-- Entries provided --
###

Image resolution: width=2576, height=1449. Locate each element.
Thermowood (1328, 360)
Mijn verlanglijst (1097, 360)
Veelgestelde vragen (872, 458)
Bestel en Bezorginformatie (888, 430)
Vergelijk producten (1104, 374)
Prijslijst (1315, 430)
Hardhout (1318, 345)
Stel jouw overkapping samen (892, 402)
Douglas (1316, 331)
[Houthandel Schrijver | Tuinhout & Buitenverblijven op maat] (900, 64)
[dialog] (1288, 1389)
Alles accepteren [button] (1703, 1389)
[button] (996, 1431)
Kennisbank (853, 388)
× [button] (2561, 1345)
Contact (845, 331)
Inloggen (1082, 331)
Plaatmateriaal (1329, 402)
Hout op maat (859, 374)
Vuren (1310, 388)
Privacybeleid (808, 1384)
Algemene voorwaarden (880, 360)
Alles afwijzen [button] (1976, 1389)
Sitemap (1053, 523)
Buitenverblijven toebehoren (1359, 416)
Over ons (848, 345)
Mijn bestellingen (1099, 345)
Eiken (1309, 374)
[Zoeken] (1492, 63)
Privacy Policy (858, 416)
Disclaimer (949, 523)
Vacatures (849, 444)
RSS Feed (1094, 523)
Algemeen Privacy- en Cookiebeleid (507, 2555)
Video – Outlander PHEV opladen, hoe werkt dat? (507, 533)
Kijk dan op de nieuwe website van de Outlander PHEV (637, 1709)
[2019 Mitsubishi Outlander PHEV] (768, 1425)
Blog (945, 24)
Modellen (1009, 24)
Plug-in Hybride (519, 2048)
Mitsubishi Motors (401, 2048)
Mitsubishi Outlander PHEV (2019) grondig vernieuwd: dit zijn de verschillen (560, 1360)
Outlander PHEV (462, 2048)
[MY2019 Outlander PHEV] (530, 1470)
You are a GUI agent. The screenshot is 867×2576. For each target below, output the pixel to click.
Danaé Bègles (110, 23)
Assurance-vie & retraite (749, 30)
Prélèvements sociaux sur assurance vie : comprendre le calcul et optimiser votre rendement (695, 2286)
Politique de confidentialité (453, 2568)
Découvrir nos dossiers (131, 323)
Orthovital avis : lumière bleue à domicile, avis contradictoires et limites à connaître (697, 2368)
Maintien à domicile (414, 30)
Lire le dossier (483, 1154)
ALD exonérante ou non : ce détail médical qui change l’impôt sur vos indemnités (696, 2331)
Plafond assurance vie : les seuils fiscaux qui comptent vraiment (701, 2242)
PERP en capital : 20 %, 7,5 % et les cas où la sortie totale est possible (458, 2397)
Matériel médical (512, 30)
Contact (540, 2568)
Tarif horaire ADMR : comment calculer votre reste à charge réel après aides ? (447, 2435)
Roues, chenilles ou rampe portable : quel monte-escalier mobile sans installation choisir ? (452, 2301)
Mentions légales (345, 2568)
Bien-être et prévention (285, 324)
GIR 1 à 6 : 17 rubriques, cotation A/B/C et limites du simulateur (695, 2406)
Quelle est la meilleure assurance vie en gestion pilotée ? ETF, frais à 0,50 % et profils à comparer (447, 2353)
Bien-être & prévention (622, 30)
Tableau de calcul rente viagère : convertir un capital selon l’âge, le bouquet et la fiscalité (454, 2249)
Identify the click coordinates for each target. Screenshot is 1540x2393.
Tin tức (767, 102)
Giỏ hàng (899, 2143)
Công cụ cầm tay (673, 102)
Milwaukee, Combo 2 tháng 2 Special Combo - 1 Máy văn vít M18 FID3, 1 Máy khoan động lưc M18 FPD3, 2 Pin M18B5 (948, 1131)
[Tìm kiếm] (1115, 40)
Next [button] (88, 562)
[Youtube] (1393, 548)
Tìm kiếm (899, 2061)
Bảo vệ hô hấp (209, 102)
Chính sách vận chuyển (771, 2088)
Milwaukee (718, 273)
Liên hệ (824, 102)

###

-- Activity --
Every line above is to be transcribed exactly, with nothing dropped.

-- Solution for this task --
Image resolution: width=2576, height=1449. Locate each element.
Thermowood (1328, 360)
Mijn verlanglijst (1097, 360)
Veelgestelde vragen (872, 458)
Bestel en Bezorginformatie (888, 430)
Vergelijk producten (1104, 374)
Prijslijst (1315, 430)
Hardhout (1318, 345)
Stel jouw overkapping samen (892, 402)
Douglas (1316, 331)
[Houthandel Schrijver | Tuinhout & Buitenverblijven op maat] (900, 64)
[dialog] (1288, 1389)
Alles accepteren [button] (1703, 1389)
[button] (996, 1431)
Kennisbank (853, 388)
× [button] (2561, 1345)
Contact (845, 331)
Inloggen (1082, 331)
Plaatmateriaal (1329, 402)
Hout op maat (859, 374)
Vuren (1310, 388)
Privacybeleid (808, 1384)
Algemene voorwaarden (880, 360)
Alles afwijzen [button] (1976, 1389)
Sitemap (1053, 523)
Buitenverblijven toebehoren (1359, 416)
Over ons (848, 345)
Mijn bestellingen (1099, 345)
Eiken (1309, 374)
[Zoeken] (1492, 63)
Privacy Policy (858, 416)
Disclaimer (949, 523)
Vacatures (849, 444)
RSS Feed (1094, 523)
Algemeen Privacy- en Cookiebeleid (507, 2555)
Video – Outlander PHEV opladen, hoe werkt dat? (507, 533)
Kijk dan op de nieuwe website van de Outlander PHEV (637, 1709)
[2019 Mitsubishi Outlander PHEV] (768, 1425)
Blog (945, 24)
Modellen (1009, 24)
Plug-in Hybride (519, 2048)
Mitsubishi Motors (401, 2048)
Mitsubishi Outlander PHEV (2019) grondig vernieuwd: dit zijn de verschillen (560, 1360)
Outlander PHEV (462, 2048)
[MY2019 Outlander PHEV] (530, 1470)
You are a GUI agent. The screenshot is 867×2576. For each target below, output the pixel to click.
Danaé Bègles (110, 23)
Assurance-vie & retraite (749, 30)
Prélèvements sociaux sur assurance vie : comprendre le calcul et optimiser votre rendement (695, 2286)
Politique de confidentialité (453, 2568)
Découvrir nos dossiers (131, 323)
Orthovital avis : lumière bleue à domicile, avis contradictoires et limites à connaître (697, 2368)
Maintien à domicile (414, 30)
Lire le dossier (483, 1154)
ALD exonérante ou non : ce détail médical qui change l’impôt sur vos indemnités (696, 2331)
Plafond assurance vie : les seuils fiscaux qui comptent vraiment (701, 2242)
PERP en capital : 20 %, 7,5 % et les cas où la sortie totale est possible (458, 2397)
Matériel médical (512, 30)
Contact (540, 2568)
Tarif horaire ADMR : comment calculer votre reste à charge réel après aides ? (447, 2435)
Roues, chenilles ou rampe portable : quel monte-escalier mobile sans installation choisir ? (452, 2301)
Mentions légales (345, 2568)
Bien-être et prévention (285, 324)
GIR 1 à 6 : 17 rubriques, cotation A/B/C et limites du simulateur (695, 2406)
Quelle est la meilleure assurance vie en gestion pilotée ? ETF, frais à 0,50 % et profils à comparer (447, 2353)
Bien-être & prévention (622, 30)
Tableau de calcul rente viagère : convertir un capital selon l’âge, le bouquet et la fiscalité (454, 2249)
Identify the click coordinates for each target. Screenshot is 1540x2393.
Tin tức (767, 102)
Giỏ hàng (899, 2143)
Công cụ cầm tay (673, 102)
Milwaukee, Combo 2 tháng 2 Special Combo - 1 Máy văn vít M18 FID3, 1 Máy khoan động lưc M18 FPD3, 2 Pin M18B5 (948, 1131)
[Tìm kiếm] (1115, 40)
Next [button] (88, 562)
[Youtube] (1393, 548)
Tìm kiếm (899, 2061)
Bảo vệ hô hấp (209, 102)
Chính sách vận chuyển (771, 2088)
Milwaukee (718, 273)
Liên hệ (824, 102)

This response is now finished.